> [Collected data entries]:
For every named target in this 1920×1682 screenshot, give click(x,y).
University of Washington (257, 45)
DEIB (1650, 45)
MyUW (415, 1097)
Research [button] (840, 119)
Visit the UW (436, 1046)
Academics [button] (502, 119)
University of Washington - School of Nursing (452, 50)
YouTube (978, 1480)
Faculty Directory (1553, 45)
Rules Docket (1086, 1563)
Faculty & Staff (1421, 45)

> [ASSIGNMENT]:
Going through the entries above, show each line that contains "Washington".

> [FINISHED TASK]:
University of Washington (257, 45)
University of Washington - School of Nursing (452, 50)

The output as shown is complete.